Step 5: Run your Ray app to generate traffic#
After the RayCluster is ready, use the following script to generate internal traffic for visualization.
export HEAD_POD=$(kubectl get pods --selector=ray.io/node-type=head -o custom-columns=POD:metadata.name --no-headers)
kubectl exec -it $HEAD_POD -- python -c "import ray; ray.get([ray.remote(lambda x: print(x)).remote(i) for i in range(5000)])"
Step 6: Verify the auto mTLS and L7 observability#
Run the following command to start the Kiali dashboard:
istioctl dashboard kiali
Go to the raycluster-istio
workload at: http://localhost:20001/kiali/console/namespaces/default/workloads/raycluster-istio?duration=60&refresh=60000&tab=info
Go to the Traffic
tab. You can see that mTLS protects all of the traffic.

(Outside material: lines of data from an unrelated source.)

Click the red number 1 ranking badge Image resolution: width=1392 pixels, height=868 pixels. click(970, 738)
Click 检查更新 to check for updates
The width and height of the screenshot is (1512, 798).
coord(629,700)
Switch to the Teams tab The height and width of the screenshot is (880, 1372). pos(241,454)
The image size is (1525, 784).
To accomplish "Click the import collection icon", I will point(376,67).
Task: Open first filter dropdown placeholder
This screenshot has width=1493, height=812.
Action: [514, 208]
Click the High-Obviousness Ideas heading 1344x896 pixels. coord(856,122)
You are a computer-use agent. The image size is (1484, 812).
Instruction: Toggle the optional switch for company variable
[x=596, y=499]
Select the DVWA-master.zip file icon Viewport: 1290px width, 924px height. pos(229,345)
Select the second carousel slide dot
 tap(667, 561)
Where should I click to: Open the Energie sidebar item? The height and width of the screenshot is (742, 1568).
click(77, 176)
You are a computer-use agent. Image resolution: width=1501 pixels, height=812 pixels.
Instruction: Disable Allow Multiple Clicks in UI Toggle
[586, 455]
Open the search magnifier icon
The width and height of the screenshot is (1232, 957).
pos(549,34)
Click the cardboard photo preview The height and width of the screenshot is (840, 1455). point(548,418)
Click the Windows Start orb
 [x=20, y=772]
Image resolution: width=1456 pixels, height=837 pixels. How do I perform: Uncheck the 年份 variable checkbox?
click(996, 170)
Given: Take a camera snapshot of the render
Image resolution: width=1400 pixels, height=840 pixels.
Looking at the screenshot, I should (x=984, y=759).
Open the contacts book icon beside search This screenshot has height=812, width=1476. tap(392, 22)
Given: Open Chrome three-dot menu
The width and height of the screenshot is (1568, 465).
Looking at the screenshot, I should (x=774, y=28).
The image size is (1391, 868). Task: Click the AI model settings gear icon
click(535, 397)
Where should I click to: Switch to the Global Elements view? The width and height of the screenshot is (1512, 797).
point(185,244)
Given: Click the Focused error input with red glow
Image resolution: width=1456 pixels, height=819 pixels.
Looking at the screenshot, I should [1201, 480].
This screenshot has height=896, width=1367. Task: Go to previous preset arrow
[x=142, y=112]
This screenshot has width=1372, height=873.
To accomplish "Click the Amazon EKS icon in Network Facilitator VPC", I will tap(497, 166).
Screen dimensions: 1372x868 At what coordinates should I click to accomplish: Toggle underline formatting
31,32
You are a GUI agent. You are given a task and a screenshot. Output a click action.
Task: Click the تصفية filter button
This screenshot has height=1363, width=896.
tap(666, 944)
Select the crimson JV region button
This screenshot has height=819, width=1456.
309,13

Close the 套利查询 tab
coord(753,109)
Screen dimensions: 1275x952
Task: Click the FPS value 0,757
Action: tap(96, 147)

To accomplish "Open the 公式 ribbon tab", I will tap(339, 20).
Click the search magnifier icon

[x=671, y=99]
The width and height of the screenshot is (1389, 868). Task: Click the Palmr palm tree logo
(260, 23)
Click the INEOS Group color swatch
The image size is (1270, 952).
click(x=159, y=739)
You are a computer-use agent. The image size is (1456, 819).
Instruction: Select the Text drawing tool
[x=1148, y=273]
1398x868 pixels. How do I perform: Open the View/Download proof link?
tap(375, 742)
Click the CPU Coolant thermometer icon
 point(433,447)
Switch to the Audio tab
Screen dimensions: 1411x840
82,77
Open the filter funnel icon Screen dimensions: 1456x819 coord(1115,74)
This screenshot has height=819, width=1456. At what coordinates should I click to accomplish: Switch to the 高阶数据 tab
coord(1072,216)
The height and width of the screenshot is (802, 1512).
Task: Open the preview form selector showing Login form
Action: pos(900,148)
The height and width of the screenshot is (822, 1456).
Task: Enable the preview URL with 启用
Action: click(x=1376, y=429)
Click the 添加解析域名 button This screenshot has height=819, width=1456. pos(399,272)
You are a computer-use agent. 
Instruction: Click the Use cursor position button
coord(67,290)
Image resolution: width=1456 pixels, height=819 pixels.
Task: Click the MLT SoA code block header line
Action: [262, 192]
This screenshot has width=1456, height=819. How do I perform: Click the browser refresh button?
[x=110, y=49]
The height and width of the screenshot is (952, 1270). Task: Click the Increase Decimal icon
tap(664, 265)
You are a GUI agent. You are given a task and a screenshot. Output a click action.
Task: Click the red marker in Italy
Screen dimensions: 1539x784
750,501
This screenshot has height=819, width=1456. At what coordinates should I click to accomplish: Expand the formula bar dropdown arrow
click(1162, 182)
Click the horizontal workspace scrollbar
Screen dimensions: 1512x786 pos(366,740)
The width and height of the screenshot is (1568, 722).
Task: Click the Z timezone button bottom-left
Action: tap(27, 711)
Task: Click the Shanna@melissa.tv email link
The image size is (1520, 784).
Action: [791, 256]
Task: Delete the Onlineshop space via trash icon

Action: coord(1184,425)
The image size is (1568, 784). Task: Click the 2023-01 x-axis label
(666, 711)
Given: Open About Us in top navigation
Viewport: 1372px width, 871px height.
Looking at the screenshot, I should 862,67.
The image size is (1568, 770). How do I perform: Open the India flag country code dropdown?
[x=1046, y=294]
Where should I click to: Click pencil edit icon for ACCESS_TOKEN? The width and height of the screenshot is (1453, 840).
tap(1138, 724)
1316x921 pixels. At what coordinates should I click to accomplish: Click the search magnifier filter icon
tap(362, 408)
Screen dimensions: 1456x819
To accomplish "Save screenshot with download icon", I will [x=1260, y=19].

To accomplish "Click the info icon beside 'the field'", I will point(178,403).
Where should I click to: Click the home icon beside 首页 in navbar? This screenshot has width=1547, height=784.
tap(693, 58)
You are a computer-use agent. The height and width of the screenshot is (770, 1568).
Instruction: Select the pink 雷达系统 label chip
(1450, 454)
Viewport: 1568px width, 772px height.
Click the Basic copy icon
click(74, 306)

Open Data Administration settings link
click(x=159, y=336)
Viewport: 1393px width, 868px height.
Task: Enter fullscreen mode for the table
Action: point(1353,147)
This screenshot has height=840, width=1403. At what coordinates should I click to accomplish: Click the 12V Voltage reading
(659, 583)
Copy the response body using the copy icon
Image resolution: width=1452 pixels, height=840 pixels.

Run the following command to start the Jaeger dashboard:
istioctl dashboard jaeger
Go to the Jaeger dashboard with the service=raycluster-istio.default
query: http://localhost:16686/jaeger/search?limit=1000&lookback=1h&maxDuration&minDuration&service=raycluster-istio.default
You can click on any trace of the internal gRPC calls and view their details, such as grpc.path
and status code
.
Step 7: Clean up#
Run the following command to delete your cluster.
kind delete cluster